> Page extract:
<<<<

We read articles this week, reporting that China is considering additional limits on importing gold, that the premium for gold in China hit a 3-year high, and imports into China fell in the month of October. At the same time, imports to India rose moderately in October, and of course there are rumors India will ban gold imports too.

Based on the above, should you lever up $6,600 in capital to bet on the price movement of $118,000 worth of gold? Or go bigger, lever up $66,000 to bet on over a million bucks of gold? If so, should you bet on a rising price—or falling?

We respectfully suggest that there is no information content in the import numbers (much less rumors of future political decisions). Zero. You cannot use them to predict the next price move.

In the same way that you could not predict either the US election, or the impact of the Trump victory on the gold price.

You can’t get there from here.

Why not? It’s because the gold market is huge. It’s even bigger than that. Virtually all of the gold ever mined in 5,000 years of human history is still in human hands. And all of that gold is potential supply, at the right price and under the right conditions. There are billions of people on the planet, each of whom represents potential demand for gold with the right price and conditions.

Even if the gold import numbers are accurate—a big if—they tell us nothing about global conditions of supply and demand. At best, import numbers tell us that some little piece of the total gold stocks is moving from one corner of the market to another. This is obviously of keen interest to refiners, logistics companies, vaults, and others who stand to gain or lose revenues when gold moves around.

But it is not a signal that can predict price.

If you want to predict the price, you need to see a complete and integrated picture of supply and demand for physical metal. Then calculate the price at which it would clear, if the aforementioned leveraged speculators were not manic (as in silver) or depressive (as in gold). You would have the Monetary Metals fundamental price.

>>>>

> Material:
<<<<

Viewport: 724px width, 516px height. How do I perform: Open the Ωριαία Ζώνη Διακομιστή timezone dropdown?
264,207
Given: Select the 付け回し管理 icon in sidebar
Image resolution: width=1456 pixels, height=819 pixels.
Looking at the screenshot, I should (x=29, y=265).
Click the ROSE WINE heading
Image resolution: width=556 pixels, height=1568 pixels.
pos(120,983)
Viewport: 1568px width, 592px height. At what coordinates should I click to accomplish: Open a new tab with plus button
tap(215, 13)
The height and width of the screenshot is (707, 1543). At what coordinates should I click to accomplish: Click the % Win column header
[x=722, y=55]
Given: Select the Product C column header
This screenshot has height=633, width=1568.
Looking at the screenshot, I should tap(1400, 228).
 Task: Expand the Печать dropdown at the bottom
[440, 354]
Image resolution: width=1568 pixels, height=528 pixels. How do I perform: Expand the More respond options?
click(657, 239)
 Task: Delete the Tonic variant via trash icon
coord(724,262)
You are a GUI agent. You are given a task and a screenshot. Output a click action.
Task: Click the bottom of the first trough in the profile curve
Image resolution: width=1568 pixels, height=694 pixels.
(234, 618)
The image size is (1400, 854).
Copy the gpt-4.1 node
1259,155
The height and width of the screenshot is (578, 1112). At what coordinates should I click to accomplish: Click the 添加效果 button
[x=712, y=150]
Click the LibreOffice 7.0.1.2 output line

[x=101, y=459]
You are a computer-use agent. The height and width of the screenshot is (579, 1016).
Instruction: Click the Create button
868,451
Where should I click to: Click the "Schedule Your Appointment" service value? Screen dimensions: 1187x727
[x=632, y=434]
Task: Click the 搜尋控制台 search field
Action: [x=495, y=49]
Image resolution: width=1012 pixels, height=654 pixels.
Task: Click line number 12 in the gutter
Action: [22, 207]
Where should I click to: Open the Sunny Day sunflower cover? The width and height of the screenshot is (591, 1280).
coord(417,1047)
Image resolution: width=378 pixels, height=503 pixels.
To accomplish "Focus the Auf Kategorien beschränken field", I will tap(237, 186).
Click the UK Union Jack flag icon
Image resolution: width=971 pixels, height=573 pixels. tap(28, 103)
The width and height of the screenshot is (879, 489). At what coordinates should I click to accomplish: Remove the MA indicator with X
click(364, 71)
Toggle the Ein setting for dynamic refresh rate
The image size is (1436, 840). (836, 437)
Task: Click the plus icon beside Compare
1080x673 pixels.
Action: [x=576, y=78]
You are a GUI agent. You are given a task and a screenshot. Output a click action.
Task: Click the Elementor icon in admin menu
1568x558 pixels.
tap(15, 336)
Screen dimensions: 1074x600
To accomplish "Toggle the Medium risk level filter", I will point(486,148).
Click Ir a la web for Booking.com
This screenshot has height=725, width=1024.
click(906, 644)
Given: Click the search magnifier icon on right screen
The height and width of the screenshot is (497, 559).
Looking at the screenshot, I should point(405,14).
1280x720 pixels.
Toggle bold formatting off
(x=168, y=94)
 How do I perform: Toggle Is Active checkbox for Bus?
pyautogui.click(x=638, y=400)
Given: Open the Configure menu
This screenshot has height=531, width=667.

>>>>

> What to work on: Retype the passage from the gold import article starting at "Based on the" and ending at "rising price—or falling?". Nothing in the material is needed for what comes next.

> Result of the exercise:
Based on the above, should you lever up $6,600 in capital to bet on the price movement of $118,000 worth of gold? Or go bigger, lever up $66,000 to bet on over a million bucks of gold? If so, should you bet on a rising price—or falling?